What is required: Could you repeat exactly the lines from the one containing "At what coordinates" through the last line of the records, with no pictures?
[[ Source material open ]]
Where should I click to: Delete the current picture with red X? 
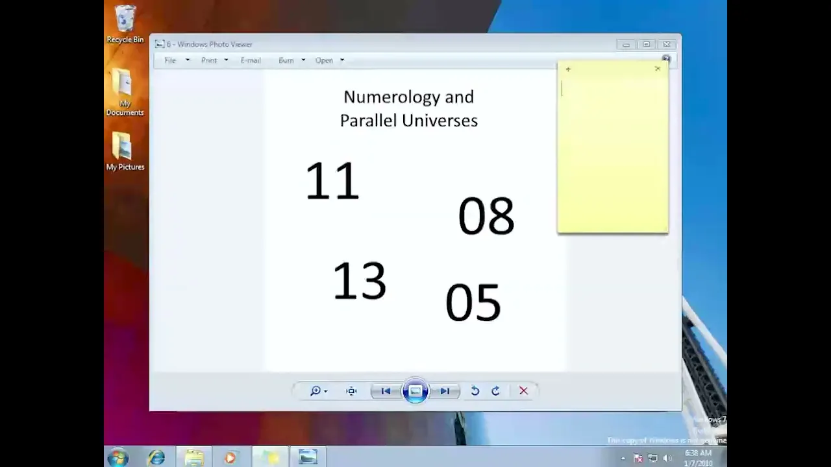coord(523,390)
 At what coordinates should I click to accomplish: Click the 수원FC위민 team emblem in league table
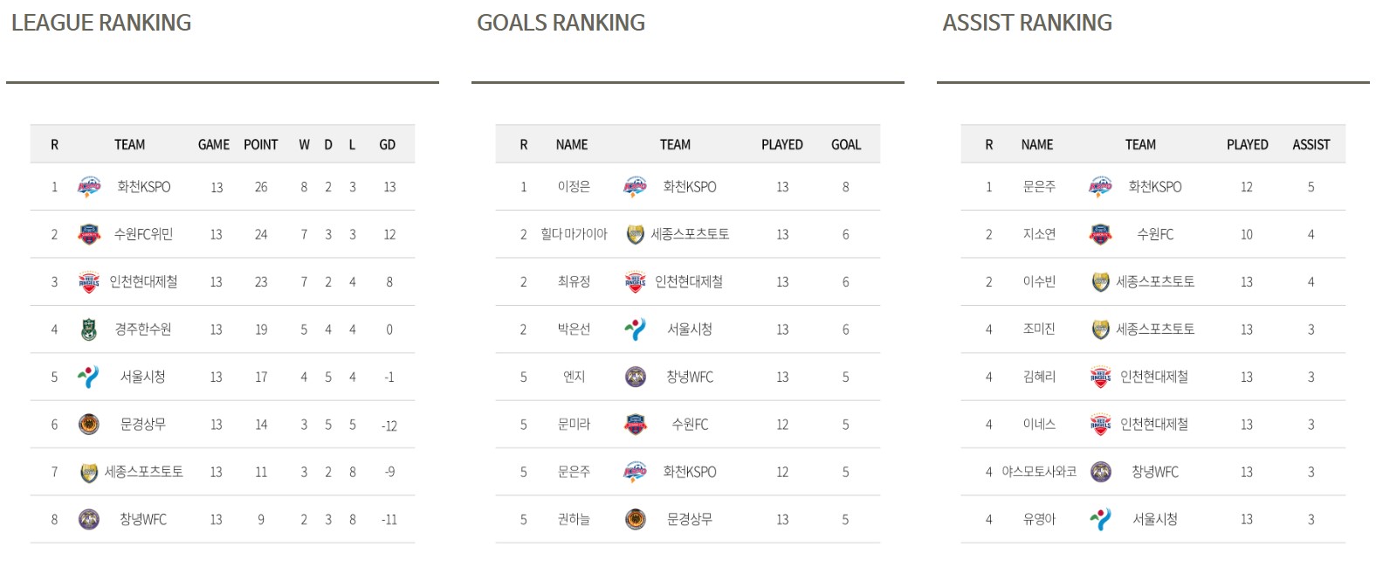[x=89, y=234]

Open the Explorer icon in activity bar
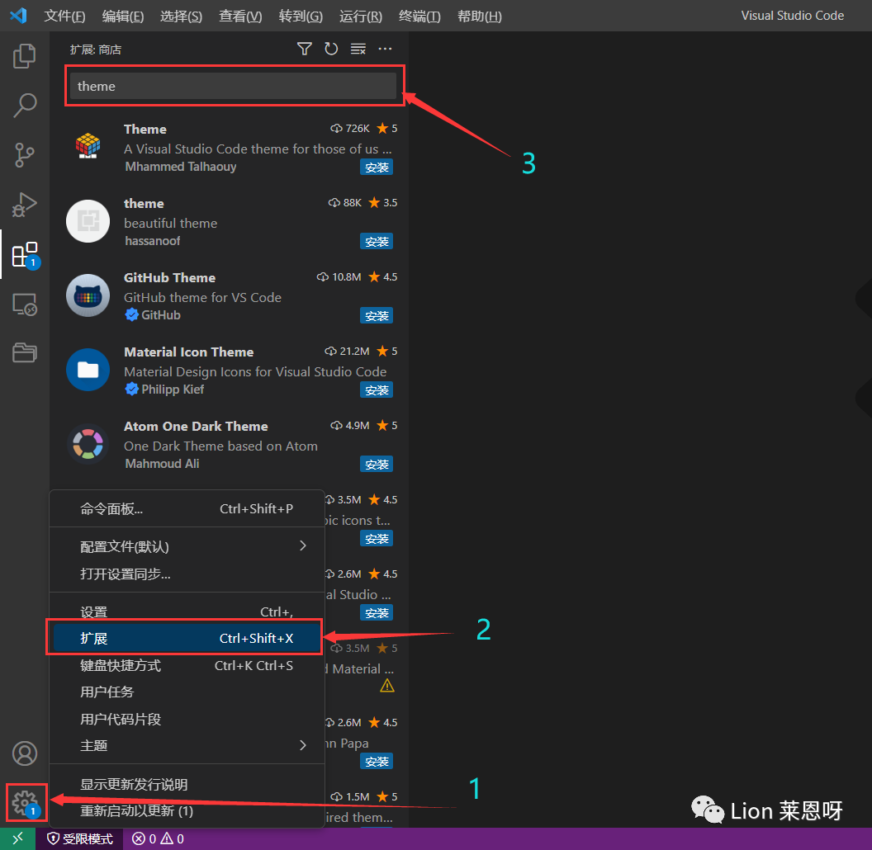click(x=24, y=56)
[[ Source material closed ]]
Reply:
 At what coordinates should I click to accomplish: Click the 수원FC위민 team emblem in league table
[x=89, y=234]

Open the Explorer icon in activity bar
click(x=24, y=56)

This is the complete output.